I do believe the burst speed will kill the NIC driver causing it to drop out and lose the link. This has been the case for as far as I can remember for some. It circles back to discussing that the particular hardware is not a good fit in our case.


Cheers,
Franco

i plan to replace my uplink with either an intel 82571 or an i350 based NIC. can i expect that this will solve the issue?
thanx!

em(4) driver should cover both devices and should be fine. Just for reference, what hardware does this run on?


Cheers,
Franco

I continue to experience issues where the dashboard items do not load and the WebGUI overall hangs until I reboot every few days or so.
My version is OPNsense 24.7.9_1-amd64

I cannot even get firmware status or check for updates when it is in this state, nor can I get past SSH login prompt. As though it does not like my password...

But after forceful reboot, all back to normal for a few days.

Is this the proper post or should I make a new post?

I went ahead and forced shutdown of Opnsense (running on Protectli J3710) and then updated to 24.7.10_1

However, the dashboard widget content failures are already starting again and this usually is the preamble to the WebGUI hangs and inability to login to SSH.


For the record, I do not have  re0/ue0 as Franco noted

Any suggestions?

I have similar symptoms occasionally.

If you can, log in via SSH and run `pftop`. I have something running on my LAN (it's a Docker container but I still need to spend the time to narrow down which one) which seems to hold connections open, but only sometimes.

Earlier this evening, after the 24.7.10_1 update, I couldn't SSH into the box anymore but I happened to have a serial cable connected. I was able to run `pftop` and see that there were 15000+ states open. Shortly after that, the box kernal panicked, spewed a load of debug output via serial and then rebooted itself. After the reboot, I stopped the Docker daemon on my home NAS and the number of states is currently hovering around 2000 states. I'm going to start the Docker daemon again and see if the problem comes back - if it does then I need to figure out which container it is because all I can see on OPNsense is the source IP which just comes back as the NAS because of how Docker networking works by default.
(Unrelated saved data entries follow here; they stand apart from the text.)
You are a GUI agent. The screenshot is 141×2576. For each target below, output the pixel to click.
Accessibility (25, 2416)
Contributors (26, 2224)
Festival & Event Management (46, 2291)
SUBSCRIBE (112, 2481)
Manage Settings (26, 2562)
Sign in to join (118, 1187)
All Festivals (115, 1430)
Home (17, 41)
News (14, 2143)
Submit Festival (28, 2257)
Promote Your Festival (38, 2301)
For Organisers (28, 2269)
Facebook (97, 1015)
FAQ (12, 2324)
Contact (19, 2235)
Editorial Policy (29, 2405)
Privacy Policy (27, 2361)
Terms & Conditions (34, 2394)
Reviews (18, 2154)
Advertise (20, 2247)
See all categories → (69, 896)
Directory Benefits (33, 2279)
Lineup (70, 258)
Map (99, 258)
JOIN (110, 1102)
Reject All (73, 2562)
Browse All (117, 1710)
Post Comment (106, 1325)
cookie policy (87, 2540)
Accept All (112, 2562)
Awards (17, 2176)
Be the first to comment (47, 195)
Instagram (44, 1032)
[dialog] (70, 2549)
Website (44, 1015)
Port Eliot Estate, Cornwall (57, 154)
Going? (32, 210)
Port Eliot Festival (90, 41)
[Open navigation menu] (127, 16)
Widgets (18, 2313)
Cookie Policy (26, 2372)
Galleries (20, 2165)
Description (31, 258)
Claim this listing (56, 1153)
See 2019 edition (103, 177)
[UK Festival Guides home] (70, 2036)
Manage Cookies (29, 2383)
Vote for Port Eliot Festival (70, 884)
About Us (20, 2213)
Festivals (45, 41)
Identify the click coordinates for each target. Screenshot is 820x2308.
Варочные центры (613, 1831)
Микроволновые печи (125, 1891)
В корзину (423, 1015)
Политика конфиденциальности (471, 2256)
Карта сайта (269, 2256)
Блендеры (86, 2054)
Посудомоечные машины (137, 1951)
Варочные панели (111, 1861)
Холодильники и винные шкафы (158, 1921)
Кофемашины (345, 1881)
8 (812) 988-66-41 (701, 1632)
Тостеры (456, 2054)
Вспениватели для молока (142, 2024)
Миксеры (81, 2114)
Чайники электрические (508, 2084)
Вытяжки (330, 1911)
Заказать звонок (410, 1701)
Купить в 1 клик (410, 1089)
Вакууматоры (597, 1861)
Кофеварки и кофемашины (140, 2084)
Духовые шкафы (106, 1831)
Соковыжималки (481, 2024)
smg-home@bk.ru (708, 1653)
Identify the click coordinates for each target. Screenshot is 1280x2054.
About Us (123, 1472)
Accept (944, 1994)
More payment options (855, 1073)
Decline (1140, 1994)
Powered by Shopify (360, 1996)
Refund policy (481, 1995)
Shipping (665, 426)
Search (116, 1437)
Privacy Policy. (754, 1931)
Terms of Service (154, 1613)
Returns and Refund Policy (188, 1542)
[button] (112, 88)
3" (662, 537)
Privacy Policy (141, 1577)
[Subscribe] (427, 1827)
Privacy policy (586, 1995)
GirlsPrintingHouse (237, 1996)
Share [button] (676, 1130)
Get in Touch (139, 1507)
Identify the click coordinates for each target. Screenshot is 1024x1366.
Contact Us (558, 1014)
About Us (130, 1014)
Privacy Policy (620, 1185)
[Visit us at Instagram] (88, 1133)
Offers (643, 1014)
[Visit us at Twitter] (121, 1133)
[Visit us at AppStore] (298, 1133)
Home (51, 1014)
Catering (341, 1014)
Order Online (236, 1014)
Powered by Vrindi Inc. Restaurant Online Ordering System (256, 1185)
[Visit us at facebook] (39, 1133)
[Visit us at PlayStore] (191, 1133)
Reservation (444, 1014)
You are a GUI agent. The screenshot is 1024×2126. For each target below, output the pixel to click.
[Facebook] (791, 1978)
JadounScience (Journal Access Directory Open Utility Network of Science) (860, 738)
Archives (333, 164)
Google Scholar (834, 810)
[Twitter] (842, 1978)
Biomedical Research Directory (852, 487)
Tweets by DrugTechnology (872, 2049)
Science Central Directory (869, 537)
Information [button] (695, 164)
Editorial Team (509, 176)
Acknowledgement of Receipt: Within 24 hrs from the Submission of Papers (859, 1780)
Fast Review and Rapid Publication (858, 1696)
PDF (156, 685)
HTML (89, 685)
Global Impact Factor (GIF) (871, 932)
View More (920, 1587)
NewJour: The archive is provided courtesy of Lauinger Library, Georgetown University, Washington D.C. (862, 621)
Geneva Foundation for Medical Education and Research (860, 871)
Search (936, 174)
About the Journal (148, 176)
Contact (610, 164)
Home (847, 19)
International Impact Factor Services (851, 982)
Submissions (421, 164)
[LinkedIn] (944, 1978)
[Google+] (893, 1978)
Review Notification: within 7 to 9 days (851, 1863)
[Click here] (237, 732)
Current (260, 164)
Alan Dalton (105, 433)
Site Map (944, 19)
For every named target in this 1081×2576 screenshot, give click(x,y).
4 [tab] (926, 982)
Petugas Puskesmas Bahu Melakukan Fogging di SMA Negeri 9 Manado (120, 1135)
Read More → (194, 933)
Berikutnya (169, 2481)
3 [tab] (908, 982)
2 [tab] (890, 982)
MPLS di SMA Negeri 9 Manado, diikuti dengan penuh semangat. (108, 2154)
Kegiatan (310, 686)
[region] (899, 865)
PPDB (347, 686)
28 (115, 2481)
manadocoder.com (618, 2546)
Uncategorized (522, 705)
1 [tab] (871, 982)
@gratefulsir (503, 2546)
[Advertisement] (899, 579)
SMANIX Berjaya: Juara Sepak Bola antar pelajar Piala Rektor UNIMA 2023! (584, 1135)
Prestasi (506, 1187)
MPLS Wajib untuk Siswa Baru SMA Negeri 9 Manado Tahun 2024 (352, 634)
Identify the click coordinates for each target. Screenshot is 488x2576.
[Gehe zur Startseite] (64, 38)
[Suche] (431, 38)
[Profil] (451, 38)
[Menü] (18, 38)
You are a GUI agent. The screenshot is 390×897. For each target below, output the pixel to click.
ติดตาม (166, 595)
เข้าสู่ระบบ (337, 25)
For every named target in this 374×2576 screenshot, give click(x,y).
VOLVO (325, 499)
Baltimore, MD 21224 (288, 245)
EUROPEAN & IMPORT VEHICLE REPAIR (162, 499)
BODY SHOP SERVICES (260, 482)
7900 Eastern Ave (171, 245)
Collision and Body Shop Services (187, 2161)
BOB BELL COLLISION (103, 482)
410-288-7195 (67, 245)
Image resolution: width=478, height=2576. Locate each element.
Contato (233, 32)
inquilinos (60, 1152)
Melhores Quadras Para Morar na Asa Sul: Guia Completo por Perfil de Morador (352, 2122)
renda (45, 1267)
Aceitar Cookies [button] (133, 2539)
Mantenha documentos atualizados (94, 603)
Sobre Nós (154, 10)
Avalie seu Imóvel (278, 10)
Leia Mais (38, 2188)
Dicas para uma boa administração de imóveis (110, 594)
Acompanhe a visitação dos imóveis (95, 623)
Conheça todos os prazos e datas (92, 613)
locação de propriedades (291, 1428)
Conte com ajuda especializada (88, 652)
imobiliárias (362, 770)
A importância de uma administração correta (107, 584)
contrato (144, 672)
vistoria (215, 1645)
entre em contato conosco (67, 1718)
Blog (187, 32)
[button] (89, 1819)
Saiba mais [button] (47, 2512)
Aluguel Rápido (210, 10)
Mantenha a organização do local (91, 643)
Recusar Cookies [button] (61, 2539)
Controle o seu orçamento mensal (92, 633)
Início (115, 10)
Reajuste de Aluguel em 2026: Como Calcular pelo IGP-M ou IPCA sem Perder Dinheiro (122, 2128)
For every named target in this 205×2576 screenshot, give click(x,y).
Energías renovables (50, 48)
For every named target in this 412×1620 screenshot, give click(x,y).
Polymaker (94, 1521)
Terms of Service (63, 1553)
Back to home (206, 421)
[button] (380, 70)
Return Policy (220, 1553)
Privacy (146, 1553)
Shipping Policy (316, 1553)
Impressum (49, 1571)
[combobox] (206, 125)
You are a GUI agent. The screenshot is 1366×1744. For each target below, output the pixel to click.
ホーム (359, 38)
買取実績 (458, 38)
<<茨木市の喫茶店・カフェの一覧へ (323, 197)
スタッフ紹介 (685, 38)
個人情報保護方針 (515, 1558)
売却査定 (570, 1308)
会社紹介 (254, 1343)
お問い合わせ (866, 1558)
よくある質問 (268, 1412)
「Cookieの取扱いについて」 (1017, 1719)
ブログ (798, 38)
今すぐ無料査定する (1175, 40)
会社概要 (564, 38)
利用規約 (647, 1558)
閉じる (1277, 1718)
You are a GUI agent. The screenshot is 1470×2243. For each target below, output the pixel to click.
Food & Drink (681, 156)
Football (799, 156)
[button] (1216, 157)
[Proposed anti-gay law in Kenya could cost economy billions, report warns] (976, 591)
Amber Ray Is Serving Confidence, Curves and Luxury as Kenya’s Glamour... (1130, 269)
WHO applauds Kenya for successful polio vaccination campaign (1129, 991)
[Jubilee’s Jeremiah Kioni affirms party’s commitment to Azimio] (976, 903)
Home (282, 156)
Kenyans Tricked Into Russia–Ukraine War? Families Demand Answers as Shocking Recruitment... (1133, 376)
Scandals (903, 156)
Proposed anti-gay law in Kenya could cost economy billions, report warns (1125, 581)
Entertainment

In your case, it sounds like maybe you also have too many states open, so your box gets to the point that for some reason it can't accept new connections or the DDoS protection (syncookies) is coming into play, or something like that.

edit - I started the Docker daemon. Within a few seconds, `pftop` was showing 7500 states, so the amount tripled.

Please start a new thread for your issue, it has nothing to do with this one

Quote from: slackadelic on November 26, 2024, 04:49:29 PM
This is an Intel nick that's been running great for quite a few years.  Didn't have this particular issue back in the summer and folks are correct, about the last update is when I started noticing the issue.
I'm continuing to look at logs when it happens to see if I can sort out what is going on, but so far nothing stands out.

After some more observations and testing, this issue that is discussed does not seem to apply to my Intel setup.  I'm pretty sure my ISP did something; not sure what but will keep an eye out if the issue persists.

So far, I'm stable. 

Quote from: franco on December 03, 2024, 09:25:27 PM
em(4) driver should cover both devices and should be fine. Just for reference, what hardware does this run on?


it's an asrock j3455m pc mainboard (with a realtek onboard nic which i used so far for the upling re0).
in each one of the 3 pcie slots, i have a nic used for one of the lans.
when i built the machine a few years ago, i took different lan cards for each of the slots to be prepared for tests once i run into issues with one of the cards.
unfortunately, all 3 cards are used for lans in the meantime, that's why i attached an usb nic for my actual tests.

i now plan to replace one of the cards with an intel dual nic. so i again get a spare nic.